Nachdem der Sommer gestern die Temperaturen noch einmal in die Höhe trieb, war es abends in der Dachwohnung kaum auszuhalten, so dass ich nicht umhin kam zu lüften. Hierbei werden sich die Kerle wohl Zutritt verschafft haben müssen. Ja, Kerle! Insgesamt drei ungebetene Gäste meinten gestern, mich in Angst und Schrecken versetzen zu müssen, was ihnen auch anstandslos gelang. Nachdem ich den ersten lebenden Schatten entdeckt hatte, schloss ich umgehend alle Fenster, was die Temperatur innerhalb der Wohnung rasch wieder steigen ließ. Angesichts der Hitze streikten einmal mehr auch die Rechner, die sich zum Schutz beide selbstständig ausschalteten. Doch die Achtbeiner hatten sich schon vorher Zutritt verschafft. Als ich die zweite Spinne sah, erstarrte ich umgehend, bei der dritten hätte ich einfach nur noch heulen können.

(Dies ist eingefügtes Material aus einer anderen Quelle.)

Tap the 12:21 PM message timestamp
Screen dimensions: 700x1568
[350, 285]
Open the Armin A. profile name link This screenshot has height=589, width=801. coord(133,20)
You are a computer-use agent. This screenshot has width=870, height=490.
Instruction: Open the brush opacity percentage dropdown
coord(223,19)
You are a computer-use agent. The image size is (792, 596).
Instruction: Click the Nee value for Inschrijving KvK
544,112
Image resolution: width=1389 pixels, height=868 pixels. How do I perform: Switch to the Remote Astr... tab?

Jetzt beginnen sie also wieder, die Tage, in denen ich mich fürchte, die Fenster zu öffnen, weil ich Angst habe, dass diese Ungetümer den Weg in die Wohnung suchen, ich aber der Hitze wegen nicht umhin komme, es doch zu tun, um dann abends völlig angespannt in den Räumlichkeiten zu sitzen und mich vor meinem eigenen Schatten zu erschrecken. Ein friedliches Zusammenwohnen? Nein, das kann es nicht geben. Dafür ist meine Angst zu groß, auch wenn die Spinnen ungefährlich sind. Allein der Gedanke, dass mir nachts, wenn ich schlafe, eine über das Gesicht oder sonst wo über mein Körper laufen könnte, schreckt mir derart, dass ich gar nicht einschlafen kann, wenn ich eine lebende in der Wohnung weiß. Vor zwei Jahren ist mal eine, von der ich im Vorfeld nichts wusste, pfeilschnell über den Teppich gerannt. Der Geschwindigkeit wegen dachte ich zunächst, dass es sich um eine Maus handelt. Ich habe mich derart erschrocken, dass mir diese Szene lebhaft, farbig und mich stets an das Grauen entsinnend zeitnah in Erinnerung ist. Das Schlimme an diesen Monsterspinnen sind vielleicht noch nicht einmal die Spinnen selbst, sondern das, was sie in mir verursachen und die Ungewissheit, ob nicht doch noch eine in der Wohnung sein könnte, ich also immer in Alarmbereitschaft bin sowie die Tatsache, dass mein Zuhause derzeit nicht mehr das Gefühl der sicheren Zufluchtsstätte in sich birgt – und das wird sich bis Mitte/Ende Oktober auch nicht mehr ändern, denn erst wenn die Heizperiode richtig anläuft, wir den Spinnen das Klima zu trocken. Wenn mir eine versehentlich über den Fuß liefe, bekäme ich als leicht zu erschreckende Frohnatur ganz gewiss einen Herzinfarkt mit Gruselgarantie. Das selbst geschaffene Horrorszenario wäre übrigens folgendes: ich lüfte die Zudecke meines Bettes und finde eines dieser Monster vor. Unter diesen Umständen könnte ich nicht mehr in dem Bett schlafen. Davor graut es mir wirklich.